Der Steam Deck ist laut Hersteller Valve ein tragbarer PC mit genug Leistung für die eigene Steam Bibliothek. Die Idee war, ohne den Fernseher zu belegen, aktuelle PC Titel zu spielen. Oder im Bett neben den schlafenden Kindern noch etwas zu spielen. Und ich hatte noch viele weitere Gründe für meine Vorbestellung. In der Theorie ein traumhaftes Gerät für mich als Konsolenspieler ohne Zugriff auf einen Windows-PC. Wie viel von der anfänglichen Euphorie nach einer Woche noch übrig ist, erfahrt ihr hier.
Der Lüfter ist laut und nervt
Direkt nach dem ersten Einschalten war klar, dass das Steam Deck nicht dafür geeignet ist, in Gesellschaft damit zu spielen. Ganz bewusst erwähne ich diesen Punkt als allererstes, weil viele Berichte die Lautstärke erst ganz am Ende erwähnen. Der Lüfter ist sogar zu hören, wenn man durch die Menüs von SteamUI navigiert. Das Geräusch zeichnet sich dann durch einen hohen, nervigen Pfeifton aus. Fast so, als wenn man im Flugzeug sitzt und die gedämpften Antriebsgeräusche hört. Wenn man dann die GPU auf die maximale Frequenz von 1600 Mhz taktet, hört man ein angenehmeres, aber noch lauteres Rauschen.
Ich dachte zuerst, mein Steam Deck sei defekt. Leider ist das Internet voller Berichte und Videos zu lauten Lüftern. Die 512 GB SSD Version soll sogar am lautesten sein. Wahrscheinlich bin ich durch mein lautloses M1 MacBook Pro, den ebenfalls lautlosen Anbernic Handheld so wie die verhältnismäßig leise Nintendo Switch verwöhnt. Tragbare Geräte dürfen für meinen Geschmack nicht die Netflix-Serie auf dem Fernseher durch ihre Lautstärke stören.

> **DEINE AUFGABEN**:
1. Kopiere aus dem Textauszug zum Steam Deck wortgetreu den Abschnitt zwischen „Der Lüfter ist laut“ und „noch lauteres Rauschen.“, beide eingeschlossen.
2. Fasse den Textauszug zum Steam Deck in zwei Sätzen zusammen.
Die Einträge sind eigenständiges Material und gehören nicht zum Textauszug.

> **DATENSATZ**:

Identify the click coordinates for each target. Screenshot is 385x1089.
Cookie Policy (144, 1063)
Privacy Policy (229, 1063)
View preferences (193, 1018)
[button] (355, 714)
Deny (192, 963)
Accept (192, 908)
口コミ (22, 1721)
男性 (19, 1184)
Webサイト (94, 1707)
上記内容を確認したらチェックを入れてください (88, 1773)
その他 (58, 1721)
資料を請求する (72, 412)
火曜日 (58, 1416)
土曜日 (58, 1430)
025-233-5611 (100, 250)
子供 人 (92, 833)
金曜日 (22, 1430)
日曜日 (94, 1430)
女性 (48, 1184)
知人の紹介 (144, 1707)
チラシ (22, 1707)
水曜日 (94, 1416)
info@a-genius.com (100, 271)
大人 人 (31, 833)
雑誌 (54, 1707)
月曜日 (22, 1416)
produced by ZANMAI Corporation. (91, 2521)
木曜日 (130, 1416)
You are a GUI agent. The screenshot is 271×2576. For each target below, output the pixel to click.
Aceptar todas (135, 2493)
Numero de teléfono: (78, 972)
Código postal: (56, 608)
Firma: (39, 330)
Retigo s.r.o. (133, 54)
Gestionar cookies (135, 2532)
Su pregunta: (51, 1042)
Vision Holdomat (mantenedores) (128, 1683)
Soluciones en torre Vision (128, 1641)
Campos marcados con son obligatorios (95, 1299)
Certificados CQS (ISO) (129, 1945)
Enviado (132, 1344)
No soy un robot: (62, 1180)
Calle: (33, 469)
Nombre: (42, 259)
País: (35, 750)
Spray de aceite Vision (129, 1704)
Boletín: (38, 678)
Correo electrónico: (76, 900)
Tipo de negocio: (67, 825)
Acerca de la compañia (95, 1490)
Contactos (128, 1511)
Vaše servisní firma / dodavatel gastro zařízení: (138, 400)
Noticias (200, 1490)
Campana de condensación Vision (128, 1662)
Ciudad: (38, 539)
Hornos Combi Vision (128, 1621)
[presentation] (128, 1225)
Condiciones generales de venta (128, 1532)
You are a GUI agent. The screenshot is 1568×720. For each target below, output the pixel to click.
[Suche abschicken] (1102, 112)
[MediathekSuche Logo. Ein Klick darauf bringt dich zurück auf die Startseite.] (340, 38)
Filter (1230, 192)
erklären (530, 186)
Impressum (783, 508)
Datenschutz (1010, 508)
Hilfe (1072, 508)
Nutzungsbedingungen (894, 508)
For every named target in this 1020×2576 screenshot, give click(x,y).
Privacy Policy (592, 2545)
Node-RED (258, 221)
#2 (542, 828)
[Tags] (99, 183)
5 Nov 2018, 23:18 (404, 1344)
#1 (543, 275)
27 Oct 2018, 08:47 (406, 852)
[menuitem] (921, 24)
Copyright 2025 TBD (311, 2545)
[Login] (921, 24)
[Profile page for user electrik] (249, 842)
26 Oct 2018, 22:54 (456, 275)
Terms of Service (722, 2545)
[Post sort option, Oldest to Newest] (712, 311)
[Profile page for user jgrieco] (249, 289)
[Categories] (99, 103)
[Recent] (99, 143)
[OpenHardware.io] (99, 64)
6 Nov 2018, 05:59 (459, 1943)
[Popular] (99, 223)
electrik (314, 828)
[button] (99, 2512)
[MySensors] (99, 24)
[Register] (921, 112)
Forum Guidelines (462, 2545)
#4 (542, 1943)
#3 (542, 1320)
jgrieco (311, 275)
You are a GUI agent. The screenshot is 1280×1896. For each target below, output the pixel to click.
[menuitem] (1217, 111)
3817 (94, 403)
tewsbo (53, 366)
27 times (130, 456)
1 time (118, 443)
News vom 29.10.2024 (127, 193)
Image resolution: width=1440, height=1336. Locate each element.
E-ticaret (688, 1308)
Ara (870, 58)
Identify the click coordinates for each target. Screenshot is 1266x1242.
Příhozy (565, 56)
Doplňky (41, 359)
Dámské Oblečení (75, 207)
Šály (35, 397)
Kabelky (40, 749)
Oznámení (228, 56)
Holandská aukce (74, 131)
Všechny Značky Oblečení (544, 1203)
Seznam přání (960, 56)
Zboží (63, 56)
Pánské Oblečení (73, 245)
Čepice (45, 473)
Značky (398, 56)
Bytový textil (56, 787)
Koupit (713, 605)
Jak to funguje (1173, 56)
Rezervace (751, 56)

> **LÖSUNGEN JE AUFGABE**:
1.
Der Lüfter ist laut und nervt
Direkt nach dem ersten Einschalten war klar, dass das Steam Deck nicht dafür geeignet ist, in Gesellschaft damit zu spielen. Ganz bewusst erwähne ich diesen Punkt als allererstes, weil viele Berichte die Lautstärke erst ganz am Ende erwähnen. Der Lüfter ist sogar zu hören, wenn man durch die Menüs von SteamUI navigiert. Das Geräusch zeichnet sich dann durch einen hohen, nervigen Pfeifton aus. Fast so, als wenn man im Flugzeug sitzt und die gedämpften Antriebsgeräusche hört. Wenn man dann die GPU auf die maximale Frequenz von 1600 Mhz taktet, hört man ein angenehmeres, aber noch lauteres Rauschen.

2. Das Steam Deck, laut Valve ein tragbarer PC, wurde vorbestellt, um aktuelle PC-Titel ohne den Fernseher oder im Bett zu spielen. Schon nach dem ersten Einschalten zeigte sich, dass sein Lüfter sogar beim Navigieren durch die Menüs laut und nervig ist, und das Internet ist voller Berichte zu lauten Lüftern.